═════ EXTRACTED MATERIAL ═════

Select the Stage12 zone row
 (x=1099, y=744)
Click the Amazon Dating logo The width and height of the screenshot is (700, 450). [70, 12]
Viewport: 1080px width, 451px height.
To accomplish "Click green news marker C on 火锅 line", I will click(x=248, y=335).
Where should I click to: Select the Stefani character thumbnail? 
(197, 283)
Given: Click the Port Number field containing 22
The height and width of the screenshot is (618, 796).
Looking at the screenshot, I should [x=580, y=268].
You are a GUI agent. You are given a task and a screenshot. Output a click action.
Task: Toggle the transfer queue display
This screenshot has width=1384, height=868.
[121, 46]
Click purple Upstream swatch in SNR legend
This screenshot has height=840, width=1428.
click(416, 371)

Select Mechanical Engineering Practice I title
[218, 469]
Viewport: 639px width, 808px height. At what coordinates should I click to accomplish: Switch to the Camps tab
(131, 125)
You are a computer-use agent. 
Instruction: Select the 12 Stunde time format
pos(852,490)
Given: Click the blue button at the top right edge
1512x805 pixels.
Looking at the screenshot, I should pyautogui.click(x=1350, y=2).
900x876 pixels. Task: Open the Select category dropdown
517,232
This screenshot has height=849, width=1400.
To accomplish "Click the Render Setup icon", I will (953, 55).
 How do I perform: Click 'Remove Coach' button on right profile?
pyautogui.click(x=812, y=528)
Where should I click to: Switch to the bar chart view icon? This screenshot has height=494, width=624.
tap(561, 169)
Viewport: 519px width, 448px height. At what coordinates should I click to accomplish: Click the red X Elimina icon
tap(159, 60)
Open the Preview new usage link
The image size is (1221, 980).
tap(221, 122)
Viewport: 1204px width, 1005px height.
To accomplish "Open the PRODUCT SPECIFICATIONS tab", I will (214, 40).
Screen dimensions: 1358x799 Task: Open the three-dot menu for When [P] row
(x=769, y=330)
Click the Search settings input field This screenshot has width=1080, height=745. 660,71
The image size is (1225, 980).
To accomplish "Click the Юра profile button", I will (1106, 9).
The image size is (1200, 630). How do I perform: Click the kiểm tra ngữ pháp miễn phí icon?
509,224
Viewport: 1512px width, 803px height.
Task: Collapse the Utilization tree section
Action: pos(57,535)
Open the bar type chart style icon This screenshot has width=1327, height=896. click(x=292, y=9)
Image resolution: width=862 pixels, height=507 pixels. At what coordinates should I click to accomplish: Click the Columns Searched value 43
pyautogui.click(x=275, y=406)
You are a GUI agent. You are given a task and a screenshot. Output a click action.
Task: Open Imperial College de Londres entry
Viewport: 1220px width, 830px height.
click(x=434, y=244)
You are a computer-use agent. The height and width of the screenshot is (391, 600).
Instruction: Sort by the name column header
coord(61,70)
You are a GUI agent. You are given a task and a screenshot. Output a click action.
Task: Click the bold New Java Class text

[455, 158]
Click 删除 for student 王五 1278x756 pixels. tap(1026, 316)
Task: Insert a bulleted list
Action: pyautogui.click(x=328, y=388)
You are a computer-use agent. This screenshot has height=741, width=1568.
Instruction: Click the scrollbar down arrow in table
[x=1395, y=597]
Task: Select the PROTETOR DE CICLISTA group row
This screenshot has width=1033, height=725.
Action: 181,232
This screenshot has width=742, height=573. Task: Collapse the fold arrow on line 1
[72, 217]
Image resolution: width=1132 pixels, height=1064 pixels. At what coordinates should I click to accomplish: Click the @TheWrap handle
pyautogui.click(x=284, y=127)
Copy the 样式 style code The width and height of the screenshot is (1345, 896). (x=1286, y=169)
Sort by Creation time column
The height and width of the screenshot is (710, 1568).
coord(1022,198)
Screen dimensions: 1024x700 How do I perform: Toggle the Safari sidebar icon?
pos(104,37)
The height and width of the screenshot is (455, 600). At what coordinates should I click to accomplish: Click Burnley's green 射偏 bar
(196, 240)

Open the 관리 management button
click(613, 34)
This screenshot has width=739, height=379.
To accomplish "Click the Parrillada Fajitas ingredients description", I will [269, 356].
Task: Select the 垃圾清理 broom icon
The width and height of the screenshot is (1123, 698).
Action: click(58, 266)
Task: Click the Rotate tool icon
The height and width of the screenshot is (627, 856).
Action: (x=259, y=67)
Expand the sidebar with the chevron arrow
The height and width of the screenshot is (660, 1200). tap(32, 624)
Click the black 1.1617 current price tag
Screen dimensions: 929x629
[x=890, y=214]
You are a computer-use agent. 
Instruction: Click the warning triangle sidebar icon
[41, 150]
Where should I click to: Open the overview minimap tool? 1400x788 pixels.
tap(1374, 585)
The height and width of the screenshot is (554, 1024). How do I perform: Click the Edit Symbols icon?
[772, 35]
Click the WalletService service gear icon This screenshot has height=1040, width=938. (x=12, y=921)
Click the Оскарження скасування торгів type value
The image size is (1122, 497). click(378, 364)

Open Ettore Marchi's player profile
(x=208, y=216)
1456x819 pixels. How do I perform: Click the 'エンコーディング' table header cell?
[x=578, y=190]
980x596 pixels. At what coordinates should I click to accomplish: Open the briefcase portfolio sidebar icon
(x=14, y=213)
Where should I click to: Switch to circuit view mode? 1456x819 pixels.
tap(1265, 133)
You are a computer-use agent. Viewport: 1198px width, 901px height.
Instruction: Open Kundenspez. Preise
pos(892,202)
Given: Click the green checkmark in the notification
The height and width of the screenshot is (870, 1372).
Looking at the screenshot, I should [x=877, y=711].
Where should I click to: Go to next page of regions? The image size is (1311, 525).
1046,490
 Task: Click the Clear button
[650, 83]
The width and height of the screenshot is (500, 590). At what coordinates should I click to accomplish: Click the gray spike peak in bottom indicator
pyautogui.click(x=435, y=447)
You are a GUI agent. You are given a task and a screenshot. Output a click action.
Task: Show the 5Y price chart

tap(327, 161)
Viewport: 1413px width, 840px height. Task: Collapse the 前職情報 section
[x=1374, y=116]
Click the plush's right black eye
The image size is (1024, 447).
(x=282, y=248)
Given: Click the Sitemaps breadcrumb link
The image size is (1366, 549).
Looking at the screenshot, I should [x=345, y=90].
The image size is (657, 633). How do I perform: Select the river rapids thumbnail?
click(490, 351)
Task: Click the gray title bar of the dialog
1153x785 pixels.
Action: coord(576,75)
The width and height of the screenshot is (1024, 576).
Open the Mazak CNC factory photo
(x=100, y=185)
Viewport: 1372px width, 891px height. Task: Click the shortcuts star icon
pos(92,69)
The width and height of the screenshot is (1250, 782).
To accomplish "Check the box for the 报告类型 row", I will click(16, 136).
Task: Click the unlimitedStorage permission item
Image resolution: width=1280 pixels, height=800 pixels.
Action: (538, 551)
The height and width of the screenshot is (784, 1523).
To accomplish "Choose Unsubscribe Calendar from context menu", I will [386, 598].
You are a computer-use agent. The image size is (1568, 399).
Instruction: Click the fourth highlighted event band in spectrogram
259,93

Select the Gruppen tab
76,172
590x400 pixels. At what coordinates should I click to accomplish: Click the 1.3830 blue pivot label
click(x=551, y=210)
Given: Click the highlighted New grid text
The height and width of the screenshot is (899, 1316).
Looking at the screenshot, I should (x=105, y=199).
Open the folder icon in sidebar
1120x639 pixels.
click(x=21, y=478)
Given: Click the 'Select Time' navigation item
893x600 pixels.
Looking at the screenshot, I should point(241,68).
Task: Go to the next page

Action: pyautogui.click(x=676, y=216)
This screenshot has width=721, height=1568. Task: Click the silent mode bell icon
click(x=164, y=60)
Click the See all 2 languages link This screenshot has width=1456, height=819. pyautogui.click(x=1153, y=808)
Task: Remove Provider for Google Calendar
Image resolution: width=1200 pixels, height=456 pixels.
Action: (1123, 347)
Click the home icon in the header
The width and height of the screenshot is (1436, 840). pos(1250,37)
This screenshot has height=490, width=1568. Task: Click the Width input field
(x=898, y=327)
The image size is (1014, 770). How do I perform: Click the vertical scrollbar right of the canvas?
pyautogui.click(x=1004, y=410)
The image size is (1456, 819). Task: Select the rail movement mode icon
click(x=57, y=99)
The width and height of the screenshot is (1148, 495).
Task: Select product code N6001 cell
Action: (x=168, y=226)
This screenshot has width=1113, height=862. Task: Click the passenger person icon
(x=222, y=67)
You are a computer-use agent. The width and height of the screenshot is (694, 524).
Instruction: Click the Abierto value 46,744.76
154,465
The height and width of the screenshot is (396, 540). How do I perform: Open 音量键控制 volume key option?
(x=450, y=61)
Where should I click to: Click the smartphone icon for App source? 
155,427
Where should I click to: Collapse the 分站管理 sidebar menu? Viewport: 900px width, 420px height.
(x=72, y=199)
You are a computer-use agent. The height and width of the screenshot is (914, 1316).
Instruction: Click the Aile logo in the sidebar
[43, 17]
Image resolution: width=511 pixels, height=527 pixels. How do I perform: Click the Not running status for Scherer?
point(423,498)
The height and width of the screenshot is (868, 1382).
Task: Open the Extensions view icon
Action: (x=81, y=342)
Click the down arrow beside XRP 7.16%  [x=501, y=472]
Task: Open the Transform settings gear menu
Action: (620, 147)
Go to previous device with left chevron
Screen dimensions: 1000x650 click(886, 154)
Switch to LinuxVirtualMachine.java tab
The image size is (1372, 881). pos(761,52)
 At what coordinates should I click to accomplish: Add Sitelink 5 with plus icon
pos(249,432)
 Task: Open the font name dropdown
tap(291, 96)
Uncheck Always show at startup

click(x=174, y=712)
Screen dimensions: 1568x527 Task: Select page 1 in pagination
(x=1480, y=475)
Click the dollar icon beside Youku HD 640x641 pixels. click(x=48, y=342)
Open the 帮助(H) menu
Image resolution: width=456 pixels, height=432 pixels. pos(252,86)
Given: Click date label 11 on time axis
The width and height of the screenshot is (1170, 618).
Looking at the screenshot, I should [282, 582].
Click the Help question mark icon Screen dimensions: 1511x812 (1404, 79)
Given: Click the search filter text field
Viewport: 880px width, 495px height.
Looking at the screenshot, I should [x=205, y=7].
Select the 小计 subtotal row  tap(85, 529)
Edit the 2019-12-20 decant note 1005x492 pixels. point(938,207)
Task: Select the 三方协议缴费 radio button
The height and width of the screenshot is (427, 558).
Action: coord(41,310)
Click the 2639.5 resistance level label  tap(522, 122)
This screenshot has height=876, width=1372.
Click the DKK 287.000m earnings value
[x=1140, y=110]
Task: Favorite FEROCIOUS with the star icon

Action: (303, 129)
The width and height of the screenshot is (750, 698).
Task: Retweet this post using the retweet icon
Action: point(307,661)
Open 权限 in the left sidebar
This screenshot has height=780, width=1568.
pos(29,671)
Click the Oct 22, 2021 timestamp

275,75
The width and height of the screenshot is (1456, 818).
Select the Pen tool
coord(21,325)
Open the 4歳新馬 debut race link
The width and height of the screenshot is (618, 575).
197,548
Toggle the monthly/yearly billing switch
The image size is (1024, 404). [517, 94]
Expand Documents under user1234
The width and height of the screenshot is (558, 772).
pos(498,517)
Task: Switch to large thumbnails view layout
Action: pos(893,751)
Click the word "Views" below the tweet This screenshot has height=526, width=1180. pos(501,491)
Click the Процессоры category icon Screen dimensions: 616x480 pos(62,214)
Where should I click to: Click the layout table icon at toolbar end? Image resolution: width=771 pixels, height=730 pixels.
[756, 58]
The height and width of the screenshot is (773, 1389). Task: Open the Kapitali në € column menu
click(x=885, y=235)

═════

SET PROBLEM:
Please repeat the lines of the material, beginning with the line that contains "Click the Процессоры" and going on through the final line of the material.

TASK ANSWER:
Click the Процессоры category icon Screen dimensions: 616x480 pos(62,214)
Where should I click to: Click the layout table icon at toolbar end? Image resolution: width=771 pixels, height=730 pixels.
[756, 58]
The height and width of the screenshot is (773, 1389). Task: Open the Kapitali në € column menu
click(x=885, y=235)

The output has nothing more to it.